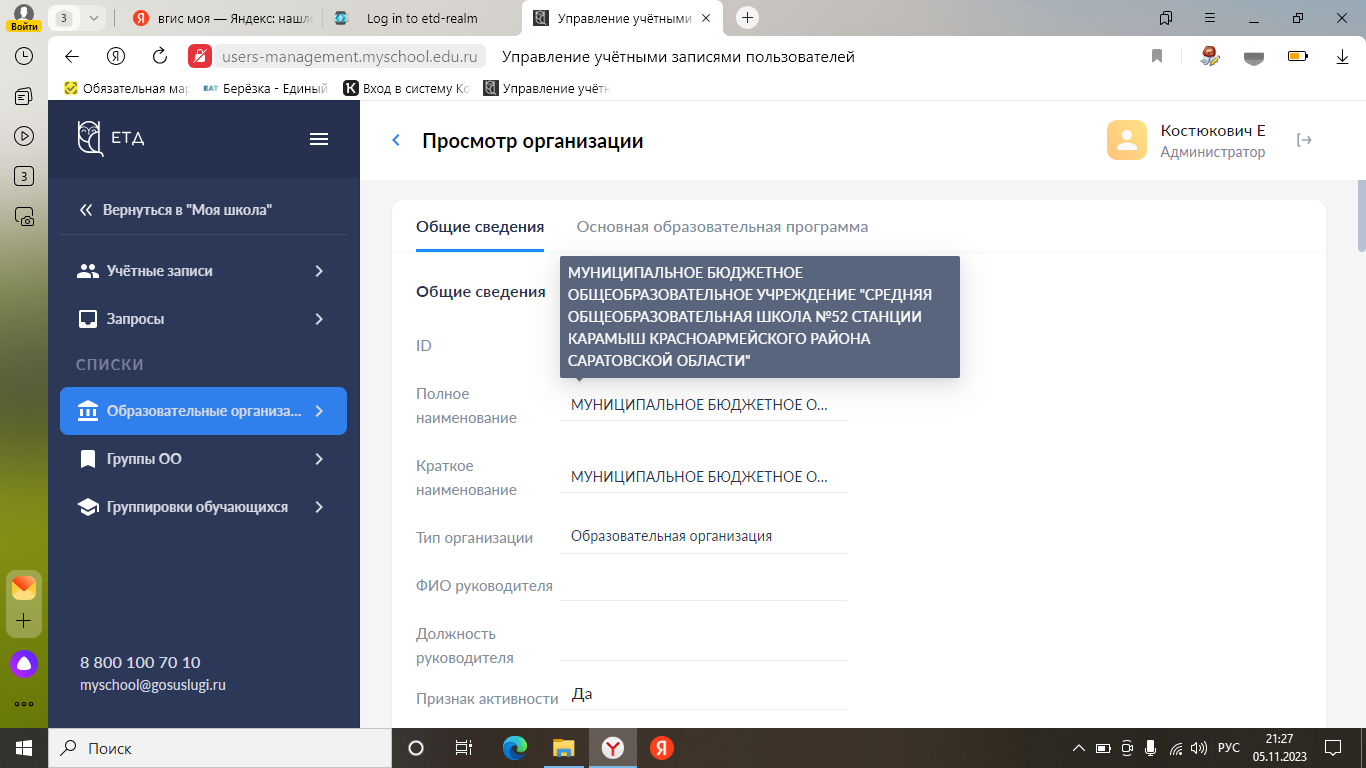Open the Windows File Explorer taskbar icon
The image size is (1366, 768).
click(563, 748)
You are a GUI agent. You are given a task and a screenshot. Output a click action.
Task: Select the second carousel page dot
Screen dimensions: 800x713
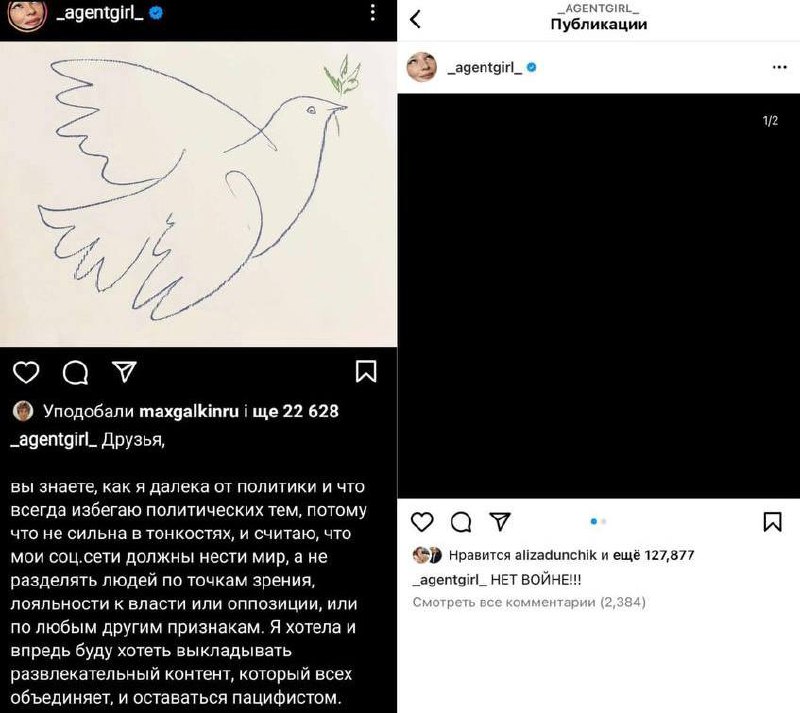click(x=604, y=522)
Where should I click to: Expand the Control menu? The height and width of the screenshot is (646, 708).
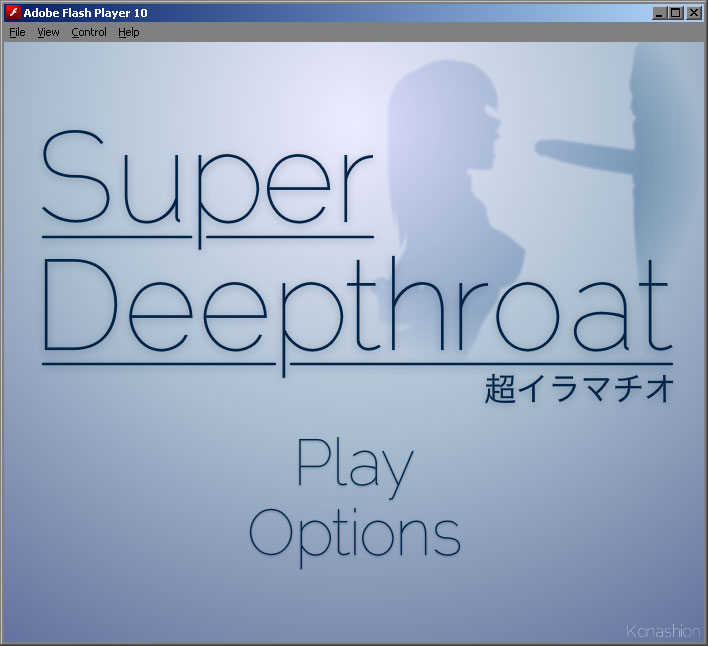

++++++++++

Word for word, restate only the lines from the one bearing "Screen dimensions: 800x713" through the final line of the listing, inclusive, with no pictures.

Screen dimensions: 800x713
click(x=604, y=522)
Where should I click to: Expand the Control menu? The height and width of the screenshot is (646, 708).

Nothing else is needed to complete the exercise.